The immediacy and potency of this sense oblige us to a deliberate use of anything that might stir or direct it. We take our sense of smell seriously because it helps us to know whether it is okay to be there or not. The use of incense in churches tends to be a divisive issue for a number of reasons, but especially in conversations about sensitivity to newcomers. Incense, it is argued, is too disorienting to be helpful at making newcomers feel welcome. It is unlike anything else; it admits of no easy transition into the experience of it. One moment it is not there, and the next is there and it lingers with you. A disorienting smell can trigger our sense of not being okay in a place, that something is wrong, that we are in some kind of danger. Typically, the sight of smoke means we should get out of the building, not kneel down and breathe deeply. Is it then not more distracting and alienating than it is worth? Should we not rather make the church inviting?
These are good questions. And considered as but one of a number of liturgical styles or aesthetics, the answer should probably be to dispense with incense. But what if disorientation, the sense of radically breaking with the familiar, is precisely the point? What if we actually need to be grabbed by our limbic system and turned in a different direction, even before our higher brain fully catches up? What if there is such a thing in our endlessly multitasking and multi-purpose world for a space that is truly only for one purpose? These are also good questions, and ones that offer us a different way to think about the use of incense, and a way that also draws on the rich tradition of Scriptural imagery that shaped Christian worship from the earliest days of the Church. Far from an aesthetic decision or the assertion of traditional bona fides, the use of incense unites worship to worship, on earth as it is in heaven.

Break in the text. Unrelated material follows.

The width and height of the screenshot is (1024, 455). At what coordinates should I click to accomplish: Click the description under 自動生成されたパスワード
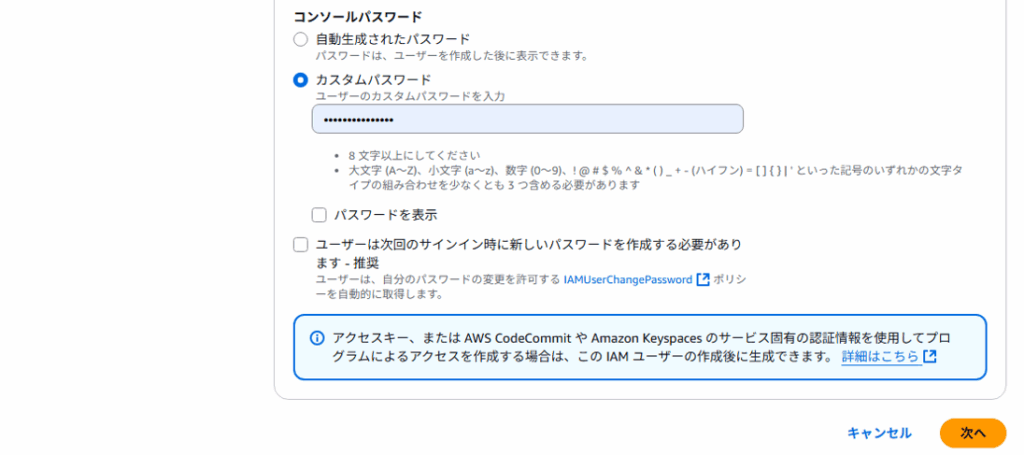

As Bishop Scarlett has taught us before, God likes how worship smells, and worship is always bound to sacrifice. When, after the flood subsided, Noah offered a sacrifice, “The LORD smelled a soothing aroma” (Gen. 8.21). The same language is used to describe congregational sacrifices. As God commands the Israelites to observe: “The priest shall burn all on the altar as a burnt sacrifice, an offering made by fire, a sweet aroma to the LORD” (Lev. 1.9). The sacrifice, further, was observed in tandem with the offering of incense: “And Aaron shall burn fragrant incense on it. Every morning when he dresses the lamps he shall burn it, and when Aaron sets up the lamps at twilight, he shall burn it, a regular incense offering before the LORD throughout your generations” (Ex. 30.7). The sacrifice and the offering of incense were so closely associated that the Psalmist, offering prayers at the time of the evening sacrifice, prayed, “Let my prayer be set forth in thy sight as the incense; and let the lifting up of my hands be an evening sacrifice” (Ps. 141).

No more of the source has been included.